In jüngster Zeit haben der Bundesverband für fachgerechten Natur- und Artenschutz ( BNA) und die Deutsche Cichliden-Gesellschaft ( DCG) und unterstützend der Verband Deutscher Vereine für Aquarien- und Terrarienkunde ( VDA) erneut einen Vorstoß unternommen, die als „Papageienbuntbarsche“ gehandelten Cichliden-Hybriden offiziell als Qualzüchtungen im Sinne des § 11b TierSchG einstufen zu lassen. Der entsprechende Antrag (nachzulesen unter Antrag des BNA, pdf 1,6 MB und Antrag der DCG, pdf 92 kB) wurde ausführlich vorbereitet und begründet. Umso seltsamer erscheint es mir alleine von der Vorgehensweise, daß in demselben Antrag, gewissermaßen in angehängten kurzen Absätzen (Weitere Beispiele …), auch Goldfischzuchtformen erwähnt werden und deren Verbot gefordert wird. Die entsprechenden Ausführungen dazu sind pauschal und teilweise fehlerhaft (so z. B. die immer wiederkehrende Behauptung, daß die fehlende Dorsale beim Schwimmen behindere). Wirklich kritische Merkmale wie Blasenaugen, Quellkiemen, evtl. Pompons lassen sich genauso ausführlich begründbar kritisieren; es tut der gesamten Sache nicht gut, Goldfischzuchtformen dermaßen unqualifiziert abzuhandeln und anzuprangern. In diesem Zusammenhang weise ich auch noch einmal gezielt auf meine Rezensionen der einschlägigen Publikationen gegen die Zuchtformen hin:
Bartels, o. J.,
Hieronimus (2002),
Rössel et al. (2003),
Kästner (2004).
Um sich selbst ein Bild zu machen, sollte man auch Werke anerkannter Fachleute in der Aquaristik gründlich und kritisch hinterfragen.

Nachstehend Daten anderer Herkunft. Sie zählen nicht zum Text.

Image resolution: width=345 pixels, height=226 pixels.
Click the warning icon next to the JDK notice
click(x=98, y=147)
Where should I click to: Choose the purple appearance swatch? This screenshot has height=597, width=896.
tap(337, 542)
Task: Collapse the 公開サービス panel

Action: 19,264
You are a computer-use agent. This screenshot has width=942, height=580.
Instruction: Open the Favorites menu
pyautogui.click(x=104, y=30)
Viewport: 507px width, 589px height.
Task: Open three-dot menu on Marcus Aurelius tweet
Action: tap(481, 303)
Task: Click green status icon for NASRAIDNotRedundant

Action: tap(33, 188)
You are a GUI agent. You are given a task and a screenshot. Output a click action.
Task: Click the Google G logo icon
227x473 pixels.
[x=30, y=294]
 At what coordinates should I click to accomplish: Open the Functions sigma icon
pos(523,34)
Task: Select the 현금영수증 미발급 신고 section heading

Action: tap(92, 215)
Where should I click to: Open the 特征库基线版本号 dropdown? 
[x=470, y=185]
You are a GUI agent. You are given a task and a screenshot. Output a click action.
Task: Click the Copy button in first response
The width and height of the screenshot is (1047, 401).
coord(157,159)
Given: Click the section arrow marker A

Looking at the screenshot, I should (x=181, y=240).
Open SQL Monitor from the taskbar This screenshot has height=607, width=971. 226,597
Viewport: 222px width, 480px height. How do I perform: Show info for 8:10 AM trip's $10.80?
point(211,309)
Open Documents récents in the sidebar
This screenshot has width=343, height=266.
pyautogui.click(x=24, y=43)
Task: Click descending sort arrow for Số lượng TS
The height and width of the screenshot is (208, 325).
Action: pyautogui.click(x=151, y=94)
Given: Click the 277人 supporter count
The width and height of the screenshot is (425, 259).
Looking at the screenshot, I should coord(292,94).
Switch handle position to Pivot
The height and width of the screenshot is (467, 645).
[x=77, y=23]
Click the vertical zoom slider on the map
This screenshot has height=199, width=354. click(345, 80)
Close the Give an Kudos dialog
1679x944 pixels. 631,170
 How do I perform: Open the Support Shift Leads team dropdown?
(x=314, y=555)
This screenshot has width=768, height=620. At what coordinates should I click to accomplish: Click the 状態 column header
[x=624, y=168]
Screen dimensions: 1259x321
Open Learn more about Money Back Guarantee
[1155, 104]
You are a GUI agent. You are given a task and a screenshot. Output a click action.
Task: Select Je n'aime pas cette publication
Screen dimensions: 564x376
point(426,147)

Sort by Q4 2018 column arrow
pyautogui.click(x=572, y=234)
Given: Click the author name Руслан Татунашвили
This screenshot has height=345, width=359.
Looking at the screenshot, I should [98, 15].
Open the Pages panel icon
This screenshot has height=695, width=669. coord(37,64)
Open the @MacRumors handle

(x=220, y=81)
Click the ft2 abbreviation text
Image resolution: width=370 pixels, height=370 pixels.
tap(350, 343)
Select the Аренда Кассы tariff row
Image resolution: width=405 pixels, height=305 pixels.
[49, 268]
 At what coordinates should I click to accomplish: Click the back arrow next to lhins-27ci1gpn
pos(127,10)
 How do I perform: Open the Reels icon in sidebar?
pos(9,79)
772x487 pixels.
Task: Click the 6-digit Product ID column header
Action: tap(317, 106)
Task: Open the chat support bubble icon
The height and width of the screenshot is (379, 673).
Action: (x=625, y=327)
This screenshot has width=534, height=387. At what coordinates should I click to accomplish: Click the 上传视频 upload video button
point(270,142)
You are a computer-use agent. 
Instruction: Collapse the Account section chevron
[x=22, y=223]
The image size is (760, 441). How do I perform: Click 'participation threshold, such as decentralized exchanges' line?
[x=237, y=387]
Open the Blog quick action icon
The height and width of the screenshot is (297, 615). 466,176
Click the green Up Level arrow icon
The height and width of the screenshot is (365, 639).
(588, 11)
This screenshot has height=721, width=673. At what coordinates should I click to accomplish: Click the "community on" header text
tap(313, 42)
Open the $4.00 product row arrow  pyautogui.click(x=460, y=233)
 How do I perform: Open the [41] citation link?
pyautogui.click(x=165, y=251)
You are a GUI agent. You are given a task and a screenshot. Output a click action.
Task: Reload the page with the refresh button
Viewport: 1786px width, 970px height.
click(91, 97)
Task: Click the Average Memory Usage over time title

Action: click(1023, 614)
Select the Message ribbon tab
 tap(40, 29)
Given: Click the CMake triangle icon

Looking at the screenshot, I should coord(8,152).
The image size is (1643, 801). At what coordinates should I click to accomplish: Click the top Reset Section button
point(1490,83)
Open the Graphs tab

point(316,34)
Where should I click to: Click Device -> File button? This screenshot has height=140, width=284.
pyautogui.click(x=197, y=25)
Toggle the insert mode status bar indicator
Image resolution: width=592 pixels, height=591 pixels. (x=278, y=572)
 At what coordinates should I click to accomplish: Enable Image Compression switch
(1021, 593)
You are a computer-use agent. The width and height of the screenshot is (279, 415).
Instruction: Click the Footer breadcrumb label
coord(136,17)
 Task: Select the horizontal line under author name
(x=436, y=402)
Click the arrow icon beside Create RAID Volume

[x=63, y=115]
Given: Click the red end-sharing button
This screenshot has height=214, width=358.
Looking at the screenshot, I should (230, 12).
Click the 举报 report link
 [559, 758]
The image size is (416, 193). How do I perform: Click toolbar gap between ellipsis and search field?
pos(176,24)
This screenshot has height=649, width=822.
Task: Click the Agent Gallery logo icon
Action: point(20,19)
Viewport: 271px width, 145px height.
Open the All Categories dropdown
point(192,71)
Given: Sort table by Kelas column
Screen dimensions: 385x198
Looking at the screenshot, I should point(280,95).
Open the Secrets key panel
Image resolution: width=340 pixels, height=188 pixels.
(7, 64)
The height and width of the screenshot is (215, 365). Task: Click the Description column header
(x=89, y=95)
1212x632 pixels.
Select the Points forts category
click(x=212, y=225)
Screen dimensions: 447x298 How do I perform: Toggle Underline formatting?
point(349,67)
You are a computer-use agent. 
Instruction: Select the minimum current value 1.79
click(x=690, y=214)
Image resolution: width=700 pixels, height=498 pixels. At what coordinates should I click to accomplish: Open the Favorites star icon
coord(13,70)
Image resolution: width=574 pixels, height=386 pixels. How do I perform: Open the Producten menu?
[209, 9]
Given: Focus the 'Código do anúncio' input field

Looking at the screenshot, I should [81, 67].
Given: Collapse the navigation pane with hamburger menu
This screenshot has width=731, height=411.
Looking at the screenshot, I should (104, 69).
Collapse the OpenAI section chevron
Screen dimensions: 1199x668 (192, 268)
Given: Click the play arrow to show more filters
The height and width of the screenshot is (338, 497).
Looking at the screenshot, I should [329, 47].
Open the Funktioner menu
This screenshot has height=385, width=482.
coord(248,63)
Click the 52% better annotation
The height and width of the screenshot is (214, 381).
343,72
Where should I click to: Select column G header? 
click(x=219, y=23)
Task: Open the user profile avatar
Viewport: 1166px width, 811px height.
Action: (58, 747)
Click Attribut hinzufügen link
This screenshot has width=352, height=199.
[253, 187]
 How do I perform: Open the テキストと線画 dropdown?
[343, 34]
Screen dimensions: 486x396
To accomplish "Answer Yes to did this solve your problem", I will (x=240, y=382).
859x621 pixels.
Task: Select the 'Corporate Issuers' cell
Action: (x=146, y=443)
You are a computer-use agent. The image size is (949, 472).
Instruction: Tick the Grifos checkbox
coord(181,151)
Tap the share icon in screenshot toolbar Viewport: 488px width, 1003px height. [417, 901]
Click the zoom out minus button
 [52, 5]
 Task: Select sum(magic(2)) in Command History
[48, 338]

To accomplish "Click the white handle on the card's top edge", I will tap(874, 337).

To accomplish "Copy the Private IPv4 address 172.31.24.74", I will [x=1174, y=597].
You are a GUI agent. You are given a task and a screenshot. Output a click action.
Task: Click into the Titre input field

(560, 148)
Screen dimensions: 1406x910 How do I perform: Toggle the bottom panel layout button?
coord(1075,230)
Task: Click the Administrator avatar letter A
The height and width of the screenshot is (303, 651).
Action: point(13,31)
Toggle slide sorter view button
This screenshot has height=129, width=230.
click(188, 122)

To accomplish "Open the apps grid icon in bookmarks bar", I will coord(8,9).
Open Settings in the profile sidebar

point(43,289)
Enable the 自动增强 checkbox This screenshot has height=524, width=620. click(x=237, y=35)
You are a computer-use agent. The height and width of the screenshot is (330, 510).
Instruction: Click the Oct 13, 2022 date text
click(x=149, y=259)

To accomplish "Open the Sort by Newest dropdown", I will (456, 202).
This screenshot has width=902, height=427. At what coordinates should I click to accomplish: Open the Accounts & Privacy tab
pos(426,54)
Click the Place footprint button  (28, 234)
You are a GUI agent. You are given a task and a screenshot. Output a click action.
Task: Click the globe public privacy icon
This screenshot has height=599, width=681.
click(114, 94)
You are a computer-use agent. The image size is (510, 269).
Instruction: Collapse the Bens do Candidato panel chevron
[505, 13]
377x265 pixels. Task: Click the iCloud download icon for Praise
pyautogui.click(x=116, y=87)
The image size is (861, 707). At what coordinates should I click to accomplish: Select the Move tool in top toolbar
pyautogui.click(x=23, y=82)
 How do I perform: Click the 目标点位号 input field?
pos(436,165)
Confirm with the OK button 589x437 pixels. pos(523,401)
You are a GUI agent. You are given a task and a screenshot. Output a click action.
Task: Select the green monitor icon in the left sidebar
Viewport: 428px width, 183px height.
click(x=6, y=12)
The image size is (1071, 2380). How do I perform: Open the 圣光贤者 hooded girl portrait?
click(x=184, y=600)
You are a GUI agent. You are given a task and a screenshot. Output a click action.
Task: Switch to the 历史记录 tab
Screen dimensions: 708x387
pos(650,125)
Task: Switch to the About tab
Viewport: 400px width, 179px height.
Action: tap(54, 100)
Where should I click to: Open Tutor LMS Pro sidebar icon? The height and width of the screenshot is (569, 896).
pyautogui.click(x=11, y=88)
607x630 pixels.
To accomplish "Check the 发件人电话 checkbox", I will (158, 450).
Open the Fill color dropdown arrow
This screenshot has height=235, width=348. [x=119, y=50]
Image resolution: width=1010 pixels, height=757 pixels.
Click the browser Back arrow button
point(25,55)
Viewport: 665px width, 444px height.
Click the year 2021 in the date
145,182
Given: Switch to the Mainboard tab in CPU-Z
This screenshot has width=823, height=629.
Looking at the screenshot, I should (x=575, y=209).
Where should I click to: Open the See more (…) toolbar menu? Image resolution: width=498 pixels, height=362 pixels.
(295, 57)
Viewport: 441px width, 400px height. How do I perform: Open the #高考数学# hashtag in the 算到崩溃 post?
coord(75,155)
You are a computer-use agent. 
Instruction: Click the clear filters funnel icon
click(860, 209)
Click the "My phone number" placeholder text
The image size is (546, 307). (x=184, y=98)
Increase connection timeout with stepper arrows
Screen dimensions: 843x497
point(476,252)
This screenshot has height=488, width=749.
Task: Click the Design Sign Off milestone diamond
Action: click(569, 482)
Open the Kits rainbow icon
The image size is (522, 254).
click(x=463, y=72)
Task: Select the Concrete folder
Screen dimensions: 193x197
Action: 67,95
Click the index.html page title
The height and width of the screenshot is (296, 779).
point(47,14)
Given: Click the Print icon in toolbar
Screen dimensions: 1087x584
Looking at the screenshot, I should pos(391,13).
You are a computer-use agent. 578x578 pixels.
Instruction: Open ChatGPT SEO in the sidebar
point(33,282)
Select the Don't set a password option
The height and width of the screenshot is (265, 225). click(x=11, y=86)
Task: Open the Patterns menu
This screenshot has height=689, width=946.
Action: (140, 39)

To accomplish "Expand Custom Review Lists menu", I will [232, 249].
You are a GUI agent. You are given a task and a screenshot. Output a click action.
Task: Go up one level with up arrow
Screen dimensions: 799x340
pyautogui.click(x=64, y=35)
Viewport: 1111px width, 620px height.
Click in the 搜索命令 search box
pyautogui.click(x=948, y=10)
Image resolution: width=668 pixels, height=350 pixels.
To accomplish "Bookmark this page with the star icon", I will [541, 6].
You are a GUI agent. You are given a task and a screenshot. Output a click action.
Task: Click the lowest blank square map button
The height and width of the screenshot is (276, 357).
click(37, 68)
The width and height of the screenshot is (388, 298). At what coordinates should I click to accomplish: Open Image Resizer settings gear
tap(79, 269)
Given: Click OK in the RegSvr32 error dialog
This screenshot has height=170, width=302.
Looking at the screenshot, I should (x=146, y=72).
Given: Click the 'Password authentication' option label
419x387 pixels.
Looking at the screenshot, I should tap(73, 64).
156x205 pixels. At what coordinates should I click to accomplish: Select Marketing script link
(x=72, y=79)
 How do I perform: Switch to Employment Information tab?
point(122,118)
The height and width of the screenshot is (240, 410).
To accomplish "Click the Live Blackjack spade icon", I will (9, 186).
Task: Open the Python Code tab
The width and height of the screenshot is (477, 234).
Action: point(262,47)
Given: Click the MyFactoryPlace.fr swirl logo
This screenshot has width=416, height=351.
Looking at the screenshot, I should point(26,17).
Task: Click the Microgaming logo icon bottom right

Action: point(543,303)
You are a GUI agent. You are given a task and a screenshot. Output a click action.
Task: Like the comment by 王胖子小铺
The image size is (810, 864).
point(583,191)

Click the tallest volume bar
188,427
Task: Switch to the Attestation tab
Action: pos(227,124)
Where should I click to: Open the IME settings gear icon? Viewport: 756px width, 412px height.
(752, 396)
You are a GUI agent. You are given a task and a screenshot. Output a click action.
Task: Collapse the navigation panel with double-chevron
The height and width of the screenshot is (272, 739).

Warum wird nicht mit gleicher Vehemenz gegen unhaltbare Zustände in Import und Handel vorgegangen? Hier liegen immerhin auch einige der Gründe dafür, daß viele Goldfischzuchtformen (und auch viele andere Aquarienfische …) in kaum lebenstüchtigem Zustand in den Aquarien der Halter ankommen.
Wie oben erwähnt, habe ich mich früher entschieden gegen die Hochzuchtformen ausgesprochen und dafür viel Lob erhalten. Aber ich mußte die wenige Kritik daran ernst nehmen, mich kundig machen und meine Meinung differenzieren und teilweise ändern.
Ich bleibe weiterhin dabei, daß einige Merkmale abzulehnen sind (und ich hoffe, dies sachlich und nachvollziehbar begründet zu haben). Andere oft kritisierte Züchtungen sind dagegen kaum bis gar nicht zu beanstanden. Und dann gibt es noch die Fälle, in denen ich keine Antworten geben kann und will. Stattdessen äußere ich den Wunsch sowohl nach kritischer Hinterfragung der Zuchtformen als auch nach vorurteilsloser und toleranter Akzeptanz anderer Vorlieben. Man muß diese Tiere nicht schön finden, sollte dies aber anderen gestatten. Ihnen die Existenzberechtigung abzusprechen und rein emotional Leiden vorausszusetzen und zu behaupten, ist engstirnig und dumm. Die Behauptung nachweislich nicht vorhandener Probleme ist nachlässig bis unwürdig. Ist es nicht eine typisch deutsche Eigenschaft, alles fremdartige abzulehnen und dogmatisch die „reine Lehre“ zu vertreten? Mehr noch: Ist es Zufall, daß ausgerechnet in Deutschland der Ruf nach „natürlich starken“, nicht kulturell überformten Lebewesen besonders laut ist, und die Pflege von Goldfischzuchtformen in Deutschland in den zwanziger Jahren des 20. Jahrhunderts einen bis heute andauernden Zusammenbruch erlitten hat?